I myself quite share the above quoted. 



klickflip said:


> Depends what pro area of photography your are looking at and comparing it with enthusiast etc.
> Seems like he is referring to stock and mass market subject imagery that anyone can get access to shoot.
> 
> For me there's no contest and I would not enter into any business area that there might be. I will deliver effortlessly and with style every time no matter what the brief is. Its not just about taking the pictures there's often the drama you have to create or sometimes minimise completely to make the job run how they would like.
> Then turnaround the images the next day all processed really nicely.


Exactly the same here. 

And that is why I do share in about 90% the opinion on how the *Pro* & *Enthusiast* are shaped. And though *Thom* DOES put the *Enthusiast* next to *Amateur* I tend to disagree.

IMO we do have the *PRO* that works for a bare existence and *Tim Wallace* among many other colleagues do shares the opinion that commercial photography is 80% business. However I believe that every *PRO* should be also an *Enthusiast* to some extend. 

The market is oversaturated with generally the same pictures. More and more people on *FaceBook* already know how to make a descent portrait or a landscape. I hope there are enough people among you that DO recall how photos on *FB* used to look like. Then phones upgraded. DSLRs became more and more affordable. YouTube and many other tutorials were made and people learned HOW actually to make great photos. 

So general *PRO* with boring same style is not a good idea for business. True - a PRO will deliver 100% a consistent output, but at some point that very same person has to become more of a *Enthusiast* in order to experiment. That can make him/her even a trend setter. A name-brand.



c.d.embrey said:


> BTW it takes skill/talent to get good shots with an iPhone. And there are more than a few really excellent iPhotos around. You may have even seen some without realizing it.
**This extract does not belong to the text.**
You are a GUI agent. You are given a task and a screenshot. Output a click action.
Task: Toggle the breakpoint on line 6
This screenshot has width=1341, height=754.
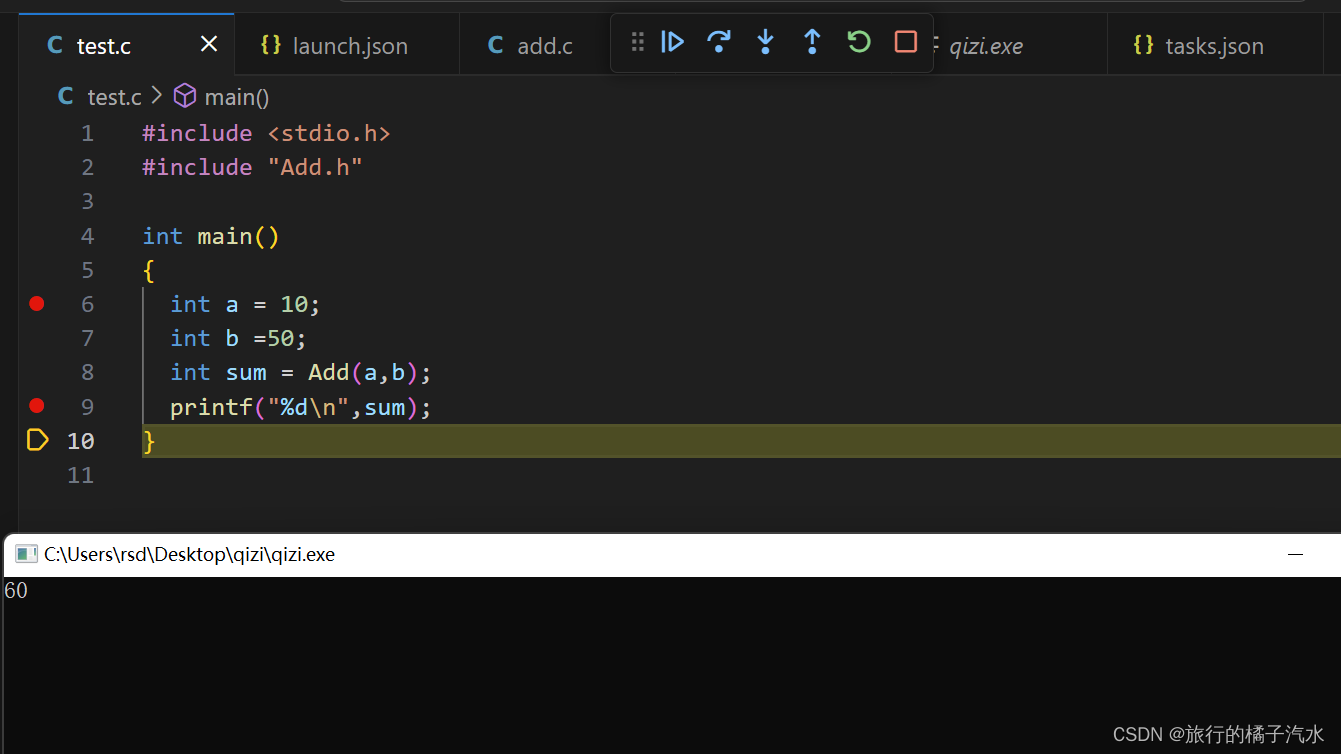click(x=36, y=304)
I showed on many occasions that with an iPhone or an Android one can make photos that are impossible to be made with a DSLR with a huge LENS. Time will come soon. RAWs are already available on both platforms. Now we need I guess an iteration or two (five at most) to get the DR (I do my HDR manually with PS after a nice bracketing) and faster and more sensitive focus. 

Aside from size occasion-wise it is the same as in the article:


> I’ve written before about any animal interaction in a National Park being more likely captured by an amateur than a pro. It’s a numbers game: there are more amateurs in the park with cameras than pros. And given the rise of smartphones, that has gotten incredibly worse, as basically a pro operating in public spaces trying to take unique images is now competing against everyone, not just other pros.



Photography is not what it used to be... And it is a little mess. 

New clients sometimes believe they know what a nice photo is and ignore the consistency of the output that only a *PRO* can deliver without a risk. No matter if it rains or not.

I had a few such occasions. And I had to fix and finalize projects that were a few days away from the deadline. "Today" to deliver what some amateur had to deliver "yesterday". Or whose post production was awful or just disappeared...

Never underestimate the need of a versatile clientele ;-)

*EDIT*: <_Does anyone know how to remove the VigLinks_>


----------



## neuroanatomist (Jan 24, 2015)

I'm a professional...just not in the field of photography. 

I agree generally with Hogan's article, though.


----------



## TexPhoto (Jan 24, 2015)

neuroanatomist said:


> I'm a professional...just not in the field of photography.
> 
> I agree generally with Hogan's article, though.



Yup. I sell my photography, and make a very comfortable living. But these 2 things are unrelated. My stock sales pay for some of my equipment. And my sports photography business gets me into many pro and college games for free! My 9 to 5 (mostly) is 97% of my income, has insurance etc.


----------



## Dylan777 (Jan 24, 2015)

I consider myself as "enthusiast", not because I want to look or compete with the PRO.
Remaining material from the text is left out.